In the records below, find each line with the word "computer" and copy it.

*** INPUT FOR THIS TASK

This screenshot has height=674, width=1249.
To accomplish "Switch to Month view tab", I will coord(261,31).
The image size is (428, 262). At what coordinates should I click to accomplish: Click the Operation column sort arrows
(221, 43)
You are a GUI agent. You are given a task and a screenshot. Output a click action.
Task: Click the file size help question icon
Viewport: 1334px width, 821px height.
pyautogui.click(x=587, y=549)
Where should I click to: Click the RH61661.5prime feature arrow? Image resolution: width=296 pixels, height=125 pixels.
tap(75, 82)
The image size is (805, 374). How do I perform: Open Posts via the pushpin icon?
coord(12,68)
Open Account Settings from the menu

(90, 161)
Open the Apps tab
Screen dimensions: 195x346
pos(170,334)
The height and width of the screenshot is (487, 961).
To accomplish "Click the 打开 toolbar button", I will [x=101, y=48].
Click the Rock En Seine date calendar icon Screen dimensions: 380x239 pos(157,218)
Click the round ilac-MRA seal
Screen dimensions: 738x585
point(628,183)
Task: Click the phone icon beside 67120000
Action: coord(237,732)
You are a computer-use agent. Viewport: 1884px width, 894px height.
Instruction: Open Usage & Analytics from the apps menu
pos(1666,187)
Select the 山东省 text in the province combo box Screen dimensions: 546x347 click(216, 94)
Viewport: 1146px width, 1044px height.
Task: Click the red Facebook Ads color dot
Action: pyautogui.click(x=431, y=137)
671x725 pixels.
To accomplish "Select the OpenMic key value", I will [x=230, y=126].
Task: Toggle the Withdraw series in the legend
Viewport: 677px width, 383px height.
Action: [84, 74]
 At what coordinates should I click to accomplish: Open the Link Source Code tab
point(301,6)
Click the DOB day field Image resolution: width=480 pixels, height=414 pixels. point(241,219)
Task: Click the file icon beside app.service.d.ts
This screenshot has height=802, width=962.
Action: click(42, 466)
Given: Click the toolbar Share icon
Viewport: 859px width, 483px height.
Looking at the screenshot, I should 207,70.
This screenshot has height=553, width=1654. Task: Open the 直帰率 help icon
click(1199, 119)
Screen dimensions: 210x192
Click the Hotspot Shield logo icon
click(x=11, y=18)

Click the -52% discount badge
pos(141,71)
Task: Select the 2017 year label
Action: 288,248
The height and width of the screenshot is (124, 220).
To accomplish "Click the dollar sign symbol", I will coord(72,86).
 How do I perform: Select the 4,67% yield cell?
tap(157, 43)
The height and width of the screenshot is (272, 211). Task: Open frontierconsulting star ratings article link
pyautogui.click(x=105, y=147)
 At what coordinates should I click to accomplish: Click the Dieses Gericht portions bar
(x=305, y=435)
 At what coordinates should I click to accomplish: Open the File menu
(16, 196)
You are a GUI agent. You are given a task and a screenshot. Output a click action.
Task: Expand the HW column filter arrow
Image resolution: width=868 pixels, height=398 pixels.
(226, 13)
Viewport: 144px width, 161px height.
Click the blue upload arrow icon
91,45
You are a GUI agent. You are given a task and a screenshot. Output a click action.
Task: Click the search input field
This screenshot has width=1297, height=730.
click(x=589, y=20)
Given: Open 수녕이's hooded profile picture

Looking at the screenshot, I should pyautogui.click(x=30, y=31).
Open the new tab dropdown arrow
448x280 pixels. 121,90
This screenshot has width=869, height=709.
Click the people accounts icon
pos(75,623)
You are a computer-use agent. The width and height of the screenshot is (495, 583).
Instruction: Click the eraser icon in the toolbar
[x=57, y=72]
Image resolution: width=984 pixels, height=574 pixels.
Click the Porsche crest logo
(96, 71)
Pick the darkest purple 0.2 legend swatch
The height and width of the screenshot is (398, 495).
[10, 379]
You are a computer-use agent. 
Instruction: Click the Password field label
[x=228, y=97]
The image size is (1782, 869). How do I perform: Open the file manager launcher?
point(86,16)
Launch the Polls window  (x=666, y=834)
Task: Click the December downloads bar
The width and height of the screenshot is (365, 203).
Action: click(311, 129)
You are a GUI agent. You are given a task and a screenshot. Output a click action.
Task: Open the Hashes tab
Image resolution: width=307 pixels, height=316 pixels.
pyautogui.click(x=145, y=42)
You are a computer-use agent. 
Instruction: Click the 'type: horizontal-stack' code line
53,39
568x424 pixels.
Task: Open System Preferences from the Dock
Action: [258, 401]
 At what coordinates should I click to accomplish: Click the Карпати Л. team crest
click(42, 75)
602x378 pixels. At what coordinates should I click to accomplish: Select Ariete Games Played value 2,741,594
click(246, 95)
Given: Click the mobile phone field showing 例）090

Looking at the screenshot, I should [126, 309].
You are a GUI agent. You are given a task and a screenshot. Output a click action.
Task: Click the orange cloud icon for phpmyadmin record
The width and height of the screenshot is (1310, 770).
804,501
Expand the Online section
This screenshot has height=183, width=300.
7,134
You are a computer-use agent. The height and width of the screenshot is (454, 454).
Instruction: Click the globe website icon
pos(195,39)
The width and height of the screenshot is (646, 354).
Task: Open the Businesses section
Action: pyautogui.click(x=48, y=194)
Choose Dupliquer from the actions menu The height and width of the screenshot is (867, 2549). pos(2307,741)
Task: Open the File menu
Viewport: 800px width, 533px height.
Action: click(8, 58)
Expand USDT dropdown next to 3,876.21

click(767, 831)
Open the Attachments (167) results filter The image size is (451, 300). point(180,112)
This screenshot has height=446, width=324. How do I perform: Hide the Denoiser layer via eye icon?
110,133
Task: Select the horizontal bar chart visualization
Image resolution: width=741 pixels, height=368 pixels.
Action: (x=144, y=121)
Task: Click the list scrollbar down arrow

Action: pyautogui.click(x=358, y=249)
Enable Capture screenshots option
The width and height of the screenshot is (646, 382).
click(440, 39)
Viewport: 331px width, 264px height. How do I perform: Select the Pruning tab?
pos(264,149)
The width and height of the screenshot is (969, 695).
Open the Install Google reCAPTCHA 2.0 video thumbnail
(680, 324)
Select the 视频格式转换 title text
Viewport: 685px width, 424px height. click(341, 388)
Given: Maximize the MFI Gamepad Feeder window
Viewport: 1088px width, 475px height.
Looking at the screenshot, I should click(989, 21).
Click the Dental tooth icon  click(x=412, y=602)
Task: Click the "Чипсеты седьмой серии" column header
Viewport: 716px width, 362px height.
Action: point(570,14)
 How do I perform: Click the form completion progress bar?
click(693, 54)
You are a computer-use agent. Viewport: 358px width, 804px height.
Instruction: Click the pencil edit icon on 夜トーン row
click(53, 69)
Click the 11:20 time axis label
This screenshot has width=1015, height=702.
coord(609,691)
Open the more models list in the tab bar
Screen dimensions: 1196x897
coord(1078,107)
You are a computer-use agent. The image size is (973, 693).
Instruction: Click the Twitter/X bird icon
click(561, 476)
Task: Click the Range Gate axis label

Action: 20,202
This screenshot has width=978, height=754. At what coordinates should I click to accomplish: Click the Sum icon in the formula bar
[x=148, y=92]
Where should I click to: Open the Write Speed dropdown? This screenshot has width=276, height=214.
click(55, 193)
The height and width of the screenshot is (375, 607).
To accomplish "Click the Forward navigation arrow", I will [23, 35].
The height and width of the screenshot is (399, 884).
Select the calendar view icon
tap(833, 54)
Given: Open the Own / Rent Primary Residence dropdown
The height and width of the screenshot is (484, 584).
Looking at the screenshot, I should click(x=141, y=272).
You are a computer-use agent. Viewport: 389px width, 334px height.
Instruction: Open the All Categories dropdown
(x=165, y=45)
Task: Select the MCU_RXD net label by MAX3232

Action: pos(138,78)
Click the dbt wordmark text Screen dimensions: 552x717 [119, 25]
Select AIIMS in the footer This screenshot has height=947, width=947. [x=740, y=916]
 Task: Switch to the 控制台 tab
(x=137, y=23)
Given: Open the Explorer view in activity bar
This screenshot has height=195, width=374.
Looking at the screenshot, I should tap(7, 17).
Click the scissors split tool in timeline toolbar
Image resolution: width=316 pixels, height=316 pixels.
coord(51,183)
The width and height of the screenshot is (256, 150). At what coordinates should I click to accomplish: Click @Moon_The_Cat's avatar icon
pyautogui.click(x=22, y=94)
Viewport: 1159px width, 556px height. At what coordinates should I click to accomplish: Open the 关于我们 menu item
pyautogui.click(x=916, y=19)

******

- SOLUTION -
You are a computer-use agent. Viewport: 1884px width, 894px height.
You are a computer-use agent. The width and height of the screenshot is (495, 583).
You are a computer-use agent. 
You are a computer-use agent. 
You are a computer-use agent. The height and width of the screenshot is (454, 454).
You are a computer-use agent. Viewport: 358px width, 804px height.
You are a computer-use agent. The image size is (973, 693).
You are a computer-use agent. Viewport: 389px width, 334px height.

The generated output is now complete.